▸ **TEXTE PROPOSÉ**:

Dans un climat économique mouvant, marqué par les tensions géopolitiques et un cadre réglementaire en pleine évolution, les prévisions macroéconomiques diffusées par la Banque de France soulignent des tendances qui intéressent au plus haut point les dirigeants et acteurs du monde de l’entreprise.

Cet article propose un tour d’horizon détaillé de ces chiffres clés, en les réinterprétant sous l’angle légal, financier et opérationnel propre à l’environnement d’affaires français.

Panorama économique : éléments de contexte

Le cycle conjoncturel actuel découle de facteurs multiples : remontée progressive des taux d’intérêt, pressions inflationnistes mondiales et ralentissement de la demande internationale.

La Banque de France, dans le cadre de l’Eurosystème, met à jour ses projections macroéconomiques tous les trimestres afin de fournir une lecture prospective de l’activité, de l’inflation et de l’emploi pour l’année en cours et les deux années à venir. En septembre 2024, elle livre un scénario stable sur le plan des politiques publiques, tout en prenant en compte les nouvelles données d’Insee liées au passage en base 2020.

Dans cette optique, les indicateurs clefs sont le PIB, l’inflation (IPCH) et le chômage. Selon la Banque de France, la croissance du PIB (produit intérieur brut) en volume s’établirait autour de +1,1 % en 2024, puis +1,2 % en 2025 et +1,5 % en 2026.

Le taux de chômage, lui, resterait globalement contenu, après un léger rebond en 2025, pour revenir à 7,3 % fin 2026. Cette appréciation favorable repose toutefois sur un certain nombre d’hypothèses techniques, notamment la stabilisation du marché de l’énergie, la légère détente des taux d’intérêt et l’absence de choc majeur sur le commerce international. Pour les dirigeants d’entreprise, la compréhension de ce panorama macroéconomique est cruciale pour anticiper les investissements et ajuster leurs stratégies de recrutement.

Effet conjugué sur l’inflation et la consommation

Le recul graduel de l’inflation constitue l’une des tendances fortes de cette nouvelle projection. Après avoir culminé à +5,7 % en 2023, l’indice des prix à la consommation harmonisé (IPCH) se replierait à +2,5 % en 2024, pour atteindre +1,5 % en 2025, puis se stabiliser autour de +1,7 % en 2026. Ce ralentissement de la hausse des prix sera marqué par une modération des tensions sur les coûts de l’énergie et des matières premières, tandis que les prix de l’électricité devraient baisser de –15 % début 2025, selon le scénario retenu à ce stade.

▸ **DONNÉES FOURNIES**:
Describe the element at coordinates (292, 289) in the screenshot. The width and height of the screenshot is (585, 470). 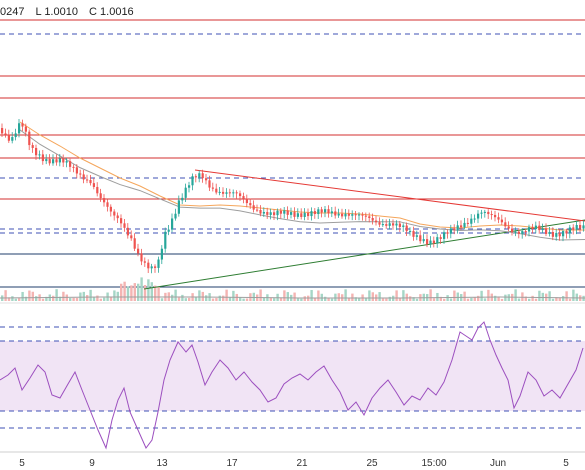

▸ **LISTE DES ACTIVITÉS**:
**A.** Dans le texte sur les prévisions de la Banque de France, résumez sous forme de liste le paragraphe qui commence par « Le recul graduel de l'inflation » en conservant ses faits essentiels.
**B.** Transcrivez le passage du texte sur les prévisions de la Banque de France qui débute aux mots « Le cycle conjoncturel » et s'achève après « et +1,5 % en 2026. ».

▸ **RÉPONSES FOURNIES**:
**A.**
- Le recul progressif de l'inflation est l'une des tendances fortes de la nouvelle projection.
- Évolution de l'IPCH : pic à +5,7 % en 2023, puis +2,5 % en 2024, +1,5 % en 2025 et stabilisation autour de +1,7 % en 2026.
- Ce ralentissement s'accompagnera d'une modération des tensions sur les coûts de l'énergie et des matières premières.
- Selon le scénario retenu, les prix de l'électricité devraient baisser de 15 % début 2025.

**B.**
Le cycle conjoncturel actuel découle de facteurs multiples : remontée progressive des taux d’intérêt, pressions inflationnistes mondiales et ralentissement de la demande internationale.

La Banque de France, dans le cadre de l’Eurosystème, met à jour ses projections macroéconomiques tous les trimestres afin de fournir une lecture prospective de l’activité, de l’inflation et de l’emploi pour l’année en cours et les deux années à venir. En septembre 2024, elle livre un scénario stable sur le plan des politiques publiques, tout en prenant en compte les nouvelles données d’Insee liées au passage en base 2020.

Dans cette optique, les indicateurs clefs sont le PIB, l’inflation (IPCH) et le chômage. Selon la Banque de France, la croissance du PIB (produit intérieur brut) en volume s’établirait autour de +1,1 % en 2024, puis +1,2 % en 2025 et +1,5 % en 2026.